Cuidados del cuerpo tras la muerte. Técnica de amortajamiento.

A lo largo del desempeño de nuestras funciones de enfermería nos podremos encontrar ante la situación de tener que tratar con un paciente fallecido. Es por ello que tendremos que preparar su cuerpo para los ritos funerarios posteriores; pero antes empezaremos por conocer cuáles son los cambios corporales que pueden sufrir.

 

Cambios corporales.

El rigor mortis es la rigidez corporal que se produce entre las 2 y las 4 horas después de la muerte. Es el resultado de la falta de adenosin trifosfato (ATP), que no se sintetiza debido a la falta de glucógeno en el cuerpo. El ATP es necesario para la relajación de las fibras musculares. Su falta hace que los músculos se contraigan, lo que a su vez inmoviliza las articulaciones.

Puesto que por lo general la familia del fallecido desea ver al difunto, los profesionales de enfermería tienen que posicionar el cuerpo antes de que se establezca el rigor mortis. El rigor mortis habitualmente desaparece alrededor de unas 96 horas después de la muerte.

Algor mortis es el descenso gradual de la temperatura corporal tras la muerte. Cuando la circulación sanguínea se interrumpe la temperatura corporal desciende alrededor de 1ºC por hora hasta que alcanza la temperatura de la habitación. La piel pierde su elasticidad y se puede desgarrar con facilidad al retirar los apósitos y el material adhesivo.

Tras la interrupción de la circulación sanguínea, la piel se decolora. Los glóbulos rojos de la sangre se rompen liberando la hemoglobina, que decolora los tejidos de alrededor. Esta decoloración se denomina livor mortis y aparece en las zonas del cuerpo más inferiores o declives.
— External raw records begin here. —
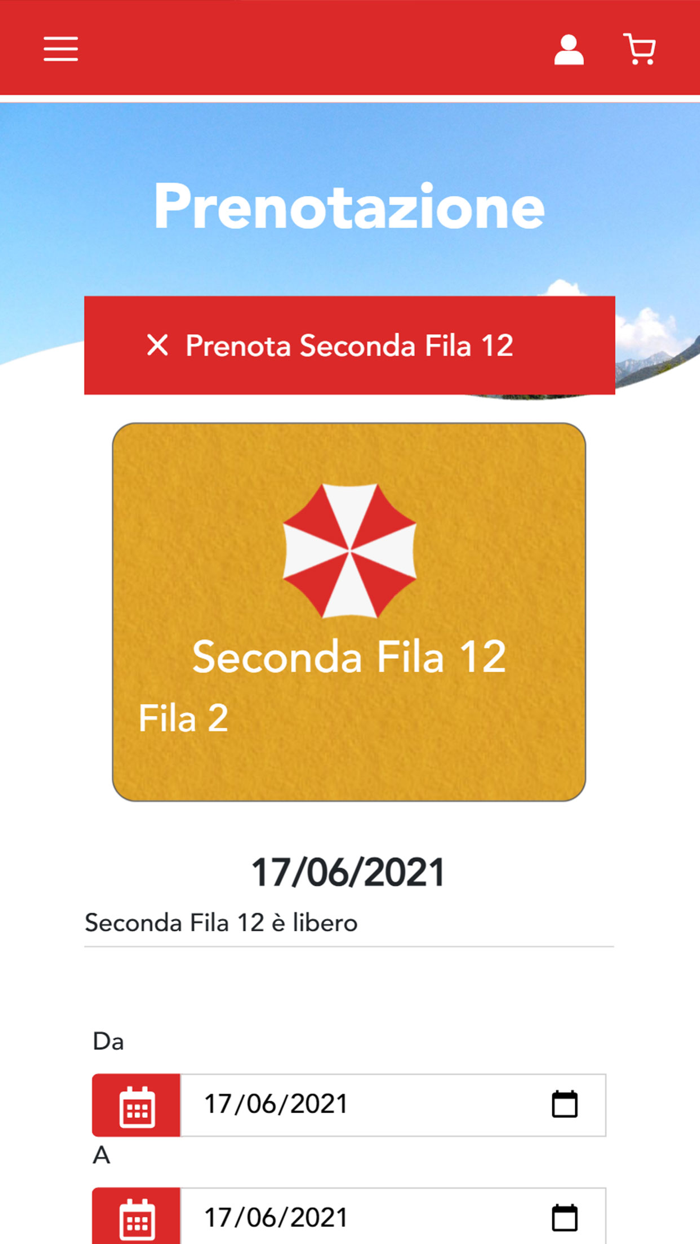Viewport: 700px width, 1244px height.
Task: Click the red calendar icon for Da
Action: pyautogui.click(x=136, y=1105)
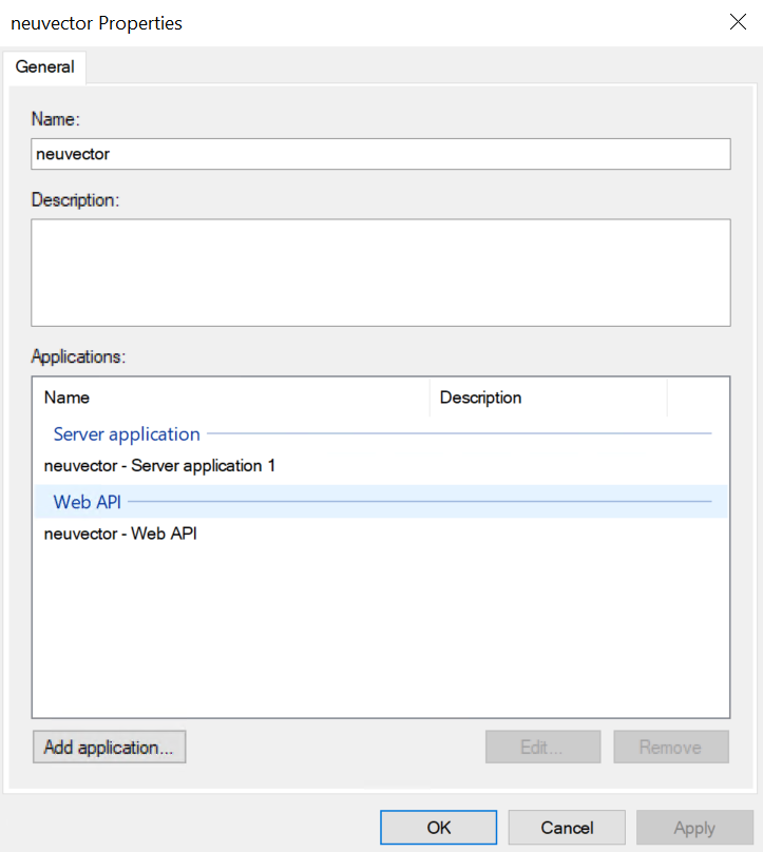Click the Edit... button

click(x=542, y=747)

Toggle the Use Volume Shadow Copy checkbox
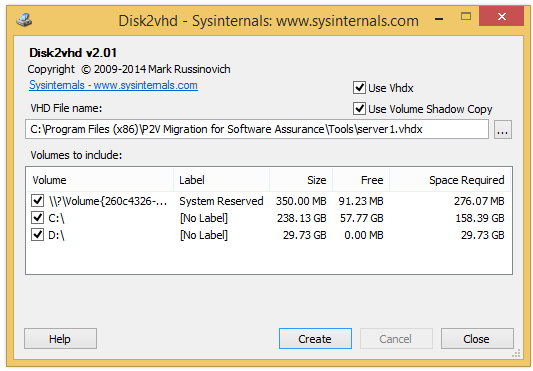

Después de la muerte, los tejidos se tornan blandos y pueden incluso licuarse por la fermentación bacteriana. A mayor temperatura, mayor rapidez en los cambios. Por lo tanto, los cuerpos suelen conservarse en lugares fríos para retrasar este proceso. El embalsamamiento invierte el proceso mediante la inyección en el cuerpo de agentes químicos que destruyen las bacterias.

 

Aspectos legales de la muerte.

De los muchos aspectos legales de la muerte de los seres humanos, el más importante para el profesional de enfermería es que la muerte debe ser certificada por un médico. En las situaciones de muerte inusual, se puede precisar una autopsia o examen postmortem. Los profesionales de enfermería tienen la responsabilidad de estar al corriente de los trámites legales de la muerte en la jurisdicción donde ejercen su práctica profesional.

 

  

Intervención de enfermería.

El personal de enfermería es el responsable de los cuidados del cuerpo después de la muerte. Si los familiares del difunto desean ver el cuerpo, es importante hacer que el entorno esté lo más limpio y agradable posible, y que el cuerpo aparezca natural y confortable. Deben retirarse todos los equipos y materiales que estén alrededor de la cama. También se retira la ropa sucia para que la habitación no tenga malos olores.

Normalmente el cuerpo se coloca en posición de decúbito supino, bien con los brazos a los lados, con las palmas hacia abajo, o bien cruzados sobre el abdomen. La pulsera de identificación se deja puesta. Se coloca una almohada debajo de la cabeza y los hombros para evitar que la sangre decolore la cara el instalarse en ella. Se cierran los párpados; si no quedan cerrados, unas bolitas de algodón humedecido los mantendrán en su sitio. Por lo general, se colocan las dentaduras para ayudar a dar un aspecto natural al rostro. Luego se cierra la boca.

Se lavan las zonas sucias; sin embargo no es necesario un baño completo, ya que el cuerpo será lavado por el personal de la funeraria. Se colocan compresas absorbentes bajo las nalgas para que recojan las heces y la orina liberadas por la relajación de los esfínteres.

Todos los objetos personales del cliente, incluida la ropa, se anotan y se colocan en una zona de almacenamiento de seguridad para que la familia se los lleve. Después de que el cuerpo ha sido visto por la familia, se aplican las etiquetas de identificación adicionales, una en el tobillo y otra en la muñeca.

El cuerpo se envuelve en una mortaja, que es una pieza grande cuadrada o rectangular de plástico o de algodón que se utiliza para envolver el cuerpo tras la muerte. Luego se aplica otra identificación en el exterior de la mortaja. Posteriormente el cuerpo es trasladado al depósito de cadáveres para mantenerlo frío.